Keine Verurteilung wegen Flyern
Von Pablo FlockSehr viel gesprochen wurde nicht in der kaum 30 Minuten dauernden Verhandlung gegen eine Aktivistin des Bündnisses »Shut Elbit Down – Deutschland« am Amtsgericht Ulm am Freitag nachmittag. Die Gruppe organisiert seit Dezember 2023 regelmäßig Demonstrationen gegen die zwei deutschen Produktionsstandorte des größten privaten israelischen Rüstungsunternehmens Elbit Systems in Ulm.
Jacqueline A. wurde beschuldigt, »wissentlich gegen den Willen des Berechtigten die Tiefgaragen von Bloom Offices, wo einer der zwei Produktionsstandorte Elbit Systems Deutschland in Ulm liegt, betreten zu haben«. Das bestritt die Angeklagte. Es habe zwar eine Schranke für Autos gegeben, jedoch habe kein Schild darauf hingewiesen, dass es sich um einen nicht öffentlichen Bereich handele. »Das einzige Schild dort sagt, dass da die StVO gilt«, spezifizierte sie im Anschluss an den Prozesstermin gegenüber der jW. A. sei in die Tiefgarage gegangen, um Flyer zu verteilen, die sich direkt an die Nachbarschaft wendeten. Diese habe sie um Verständnis wegen der Lautstärke des Protests bitten, aber auch informieren wollen, »was da in ihrer Nachbarschaft produziert wird«.
Eine Weile wartete man im Saal auf die als Zeugen geladenen Polizeibeamten, die jedoch nicht erschienen. Die Vertreterin der klagenden Staatsanwaltschaft war am Ende nicht erfolgreich. Verschiedene Versuche, das angestrebte Strafmaß von 50 Tagessätzen zu rechtfertigen, liefen ins Leere. Nachdem der Richter sie aufgefordert hatte, Rücksprache zu halten, ob er den Fall einstellen könne, musste sich das Publikum erneut gedulden. Die Angeklagte und ihre Sympathisanten im Saal, beiwohnende Justizbeamte und der Richter verbrachten den größten Teil der Verhandlung damit, auf das Ergebnis eines Telefonats mit einer höheren Stelle in der Staatsanwaltschaft zu warten. Am Ende handelte A. das Angebot der Behörde, das Verfahren gegen die Auflage von 20 Sozialstunden einzustellen, auf 16 Stunden herunter.

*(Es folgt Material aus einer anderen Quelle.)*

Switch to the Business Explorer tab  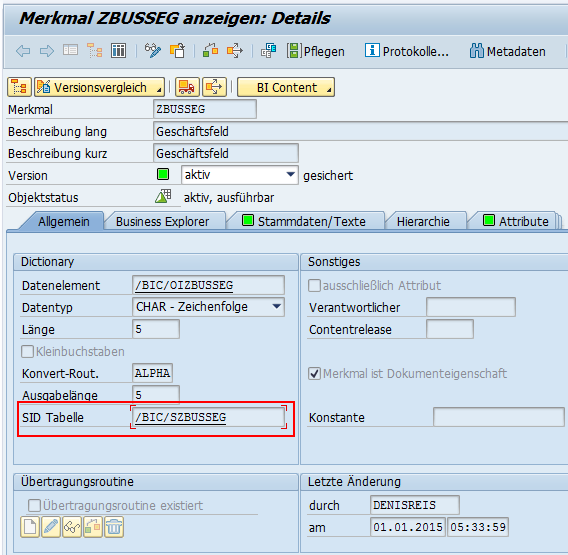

Mit »Free, free Palestine«-Rufen strömten die Angeklagte und ihre Unterstützer im Anschluss die Treppen des Gerichts herunter. Unten warteten weitere Sympathisanten. A. bedankte sich bei ihren Mitstreitern und prangerte in einer Rede das »tödliche Geschäft« des israelischen Waffenherstellers in Ulm und die »deutsche Mittäterschaft am Genozid in Gaza« an. Von der Polizei für die Kundgebung per Auflage verbotene Sprüche wie »From the river to the sea« oder »Kindermörder Israel« ordnete sie ein, und verwies darauf, dass das Landgericht Mannheim ersteren als strafrechtlich nicht relevant ansieht. Israel habe nach UN-Angaben zudem allein in den ersten vier Monaten des aktuellen Kriegs mehr palästinensische Kinder getötet, als in allen Konflikten weltweit in den vier Jahren davor getötet worden seien.
Als der Demonstrationszug im Anschluss an die Verhandlung durch die Ulmer Innenstadt lief, wurde unter anderem vor einem McDonald’s-Restaurant Station gemacht. Die israelische Franchise der Kette habe in der Vergangenheit israelischen Soldaten kostenloses Essen angeboten, so die öffentlich dargebotene Kritik der Demonstranten. Als der Zug bei der Abschlusskundgebung auf dem Platz vor dem Ulmer Münster auf eine Fahrraddemonstration der Klimagruppe Fridays for Future traf, machten die propalästinensischen Aktivisten darauf aufmerksam, welchen ökologischen Schaden der Krieg im Gazastreifen anrichte. Die Klimaaktivisten distanzierten sich räumlich von den mit Kufija behangenen Unterstützern der Shut-Elbit-Down-Aktivistin. Einige Passanten schlossen sich der Kundgebung an, nachdem sie vom Rand der Versammlung Flyer für eine anstehende Protestaktion gegen den Rüstungskonzern am 28. September erhalten hatten.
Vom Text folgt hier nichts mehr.